We are looking at this centenary just after the one for the First World War. More than a million Indians fought for Britain in that war, 60,000 of whom were killed. I was glad that their contribution was marked, for example, at the request of my noble friend Lord Wallace of Saltaire, in the Parliament and Bundestag choir concert, during which the immensely moving Naidu poem, “The Gift of India”, was read.

Suffrage for women was granted immediately after the First World War, largely in recognition of their role. In India, pressure for independence mounted, but as the noble Lord, Lord Bilimoria, has pointed out, the reaction was not engagement or gratitude but the opposite. During the war, the British Government of India had passed repressive emergency powers. At its end, the expectation was that these would be eased and India would be given more autonomy. As the noble Lord, Lord Morgan, has pointed out with detailed historical perspective, the Montagu-Chelmsford Report of 1918 recommended limited local self-government. Instead, however, further repressive measures were passed. Widespread anger resulted, as we have heard, and Brigadier General Dyer banned all public meetings, which, he stated, would be dispersed by force if necessary.

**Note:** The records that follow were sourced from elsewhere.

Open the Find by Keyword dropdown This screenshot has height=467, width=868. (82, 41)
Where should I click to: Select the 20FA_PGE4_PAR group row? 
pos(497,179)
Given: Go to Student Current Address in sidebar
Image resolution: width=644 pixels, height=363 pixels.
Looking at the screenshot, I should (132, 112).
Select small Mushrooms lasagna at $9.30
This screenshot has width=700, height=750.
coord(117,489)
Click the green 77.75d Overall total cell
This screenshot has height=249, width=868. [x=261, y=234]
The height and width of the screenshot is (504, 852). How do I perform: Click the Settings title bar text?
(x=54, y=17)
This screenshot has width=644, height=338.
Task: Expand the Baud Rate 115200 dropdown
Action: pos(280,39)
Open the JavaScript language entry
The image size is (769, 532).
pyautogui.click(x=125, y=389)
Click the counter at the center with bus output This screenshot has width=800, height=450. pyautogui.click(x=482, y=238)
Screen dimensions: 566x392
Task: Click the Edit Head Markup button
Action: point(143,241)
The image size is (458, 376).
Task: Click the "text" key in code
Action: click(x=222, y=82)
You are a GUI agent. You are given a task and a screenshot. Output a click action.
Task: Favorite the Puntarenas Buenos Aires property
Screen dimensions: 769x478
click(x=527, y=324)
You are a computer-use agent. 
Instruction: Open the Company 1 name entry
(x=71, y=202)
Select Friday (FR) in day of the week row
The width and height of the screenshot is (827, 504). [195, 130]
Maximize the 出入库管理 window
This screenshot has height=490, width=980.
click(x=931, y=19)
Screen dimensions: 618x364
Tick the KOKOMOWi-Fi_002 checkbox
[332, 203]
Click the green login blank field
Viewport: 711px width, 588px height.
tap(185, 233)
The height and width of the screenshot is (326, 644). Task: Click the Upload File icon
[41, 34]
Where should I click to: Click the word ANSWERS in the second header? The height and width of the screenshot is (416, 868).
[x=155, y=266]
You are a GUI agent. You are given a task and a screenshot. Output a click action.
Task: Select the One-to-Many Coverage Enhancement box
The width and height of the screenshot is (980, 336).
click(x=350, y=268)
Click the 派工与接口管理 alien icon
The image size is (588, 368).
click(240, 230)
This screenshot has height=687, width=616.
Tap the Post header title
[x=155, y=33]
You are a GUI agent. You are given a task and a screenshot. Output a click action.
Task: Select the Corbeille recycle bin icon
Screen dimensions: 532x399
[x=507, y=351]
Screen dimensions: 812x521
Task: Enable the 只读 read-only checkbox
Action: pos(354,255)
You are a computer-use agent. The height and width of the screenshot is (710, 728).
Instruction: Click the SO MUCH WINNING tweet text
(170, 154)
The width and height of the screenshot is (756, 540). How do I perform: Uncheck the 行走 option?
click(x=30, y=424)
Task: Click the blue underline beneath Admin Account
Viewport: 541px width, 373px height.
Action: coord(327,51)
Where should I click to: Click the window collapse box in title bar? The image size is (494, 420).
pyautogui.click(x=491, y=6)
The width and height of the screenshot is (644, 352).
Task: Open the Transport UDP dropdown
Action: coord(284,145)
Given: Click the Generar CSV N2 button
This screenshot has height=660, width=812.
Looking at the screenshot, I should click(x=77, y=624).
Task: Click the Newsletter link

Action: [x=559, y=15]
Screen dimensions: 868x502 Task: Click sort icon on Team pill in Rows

Despite this, thousands gathered in the walled enclosure near Amritsar’s Golden Temple. Dyer marched 90 Gurkha and Indian soldiers into the enclosure and, without warning, as we have heard, they opened fire for about 10 or 15 minutes on the panicking crowd trapped there. It was reported that 379 people were killed and about 1,200 wounded, although other estimates suggest much higher casualties. Dyer also issued humiliating instructions that all Indians going along the street where a woman missionary had been attacked were to crawl on their hands and knees.

The news of the massacre provoked fierce disapproval at the time, as we have heard. As the noble Lord, Lord Alton, and others have said, Churchill condemned this as,

“a monstrous event, an event which stands in singular and sinister isolation”.—[Official Report, Commons, 8/7/1920; col. 1725.]

The Hunter Committee was appointed to report. Its conclusions were damning. Dyer was strongly censured and forced to resign. Opinion at the time was divided between those who agreed with the Hunter Committee and those who thought Dyer had acted effectively, including those in this House, as others have said. Rather tongue-in-cheek, I might just point out that at the time all would have been hereditary Peers and all would have been male—so we have had a little bit of reform in the Lords.

This massacre marked a turning point in India’s modern history, as we have heard, and was the prelude to Gandhi’s full commitment to the cause of Indian nationalism and independence. In our own time, when David Cameron visited the site, as we have heard, he described the events there as “shameful”. Others, such as the writer William Dalrymple, have emphasised that the most important lesson should be that British colonial history must never be sanitised—a point that the noble Earl, Lord Sandwich, also emphasised. He and the noble Lord, Lord Alton, pointed to current tragedies, which must also be our focus.

It is right that in this centenary year the history of this massacre is being laid out, and that we learn the lessons from it. Nothing is more corrosive than feelings of injustice unaddressed. Surely, on the centenary of the massacre at Amritsar, which even an inquiry at the time found unacceptable, we should be able to issue a formal apology to help address that sense of injustice unaddressed.